◆ **Description of the task**
Return exactly these lines and no others: the one containing "Open the karpathy" and all that follow it to the end of the listing below.

◆ **The data**
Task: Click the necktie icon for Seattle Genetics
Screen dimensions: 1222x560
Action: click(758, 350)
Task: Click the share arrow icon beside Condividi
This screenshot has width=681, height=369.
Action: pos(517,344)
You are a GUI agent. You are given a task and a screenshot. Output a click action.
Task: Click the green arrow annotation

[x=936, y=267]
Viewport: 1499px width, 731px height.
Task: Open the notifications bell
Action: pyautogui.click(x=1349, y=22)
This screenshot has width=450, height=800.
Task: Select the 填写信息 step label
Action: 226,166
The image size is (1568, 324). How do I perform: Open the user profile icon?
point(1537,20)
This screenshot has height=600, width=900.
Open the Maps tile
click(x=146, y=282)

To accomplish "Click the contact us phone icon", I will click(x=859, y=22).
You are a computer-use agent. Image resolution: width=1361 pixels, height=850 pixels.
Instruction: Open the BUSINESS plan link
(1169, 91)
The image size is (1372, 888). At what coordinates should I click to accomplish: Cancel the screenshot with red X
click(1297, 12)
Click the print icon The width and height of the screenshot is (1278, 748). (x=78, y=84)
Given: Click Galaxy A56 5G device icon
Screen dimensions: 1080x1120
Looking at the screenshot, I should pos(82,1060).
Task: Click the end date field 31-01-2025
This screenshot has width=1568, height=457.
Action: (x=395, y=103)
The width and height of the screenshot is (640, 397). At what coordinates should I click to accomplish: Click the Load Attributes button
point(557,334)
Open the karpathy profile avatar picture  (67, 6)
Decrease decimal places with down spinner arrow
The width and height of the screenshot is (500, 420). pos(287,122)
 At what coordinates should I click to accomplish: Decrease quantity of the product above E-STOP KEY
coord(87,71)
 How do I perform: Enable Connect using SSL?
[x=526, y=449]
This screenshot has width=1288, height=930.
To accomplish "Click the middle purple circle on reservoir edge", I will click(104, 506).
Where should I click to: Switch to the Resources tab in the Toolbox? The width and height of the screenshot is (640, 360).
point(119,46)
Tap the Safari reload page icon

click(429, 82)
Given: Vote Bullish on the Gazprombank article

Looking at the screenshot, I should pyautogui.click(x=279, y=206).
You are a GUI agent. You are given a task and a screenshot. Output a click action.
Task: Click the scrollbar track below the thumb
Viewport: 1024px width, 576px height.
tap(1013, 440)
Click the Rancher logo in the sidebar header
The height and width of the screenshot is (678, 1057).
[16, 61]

◆ **Finished exercise**
Open the karpathy profile avatar picture  (67, 6)
Decrease decimal places with down spinner arrow
The width and height of the screenshot is (500, 420). pos(287,122)
 At what coordinates should I click to accomplish: Decrease quantity of the product above E-STOP KEY
coord(87,71)
 How do I perform: Enable Connect using SSL?
[x=526, y=449]
This screenshot has width=1288, height=930.
To accomplish "Click the middle purple circle on reservoir edge", I will click(104, 506).
Where should I click to: Switch to the Resources tab in the Toolbox? The width and height of the screenshot is (640, 360).
point(119,46)
Tap the Safari reload page icon

click(429, 82)
Given: Vote Bullish on the Gazprombank article

Looking at the screenshot, I should pyautogui.click(x=279, y=206).
You are a GUI agent. You are given a task and a screenshot. Output a click action.
Task: Click the scrollbar track below the thumb
Viewport: 1024px width, 576px height.
tap(1013, 440)
Click the Rancher logo in the sidebar header
The height and width of the screenshot is (678, 1057).
[16, 61]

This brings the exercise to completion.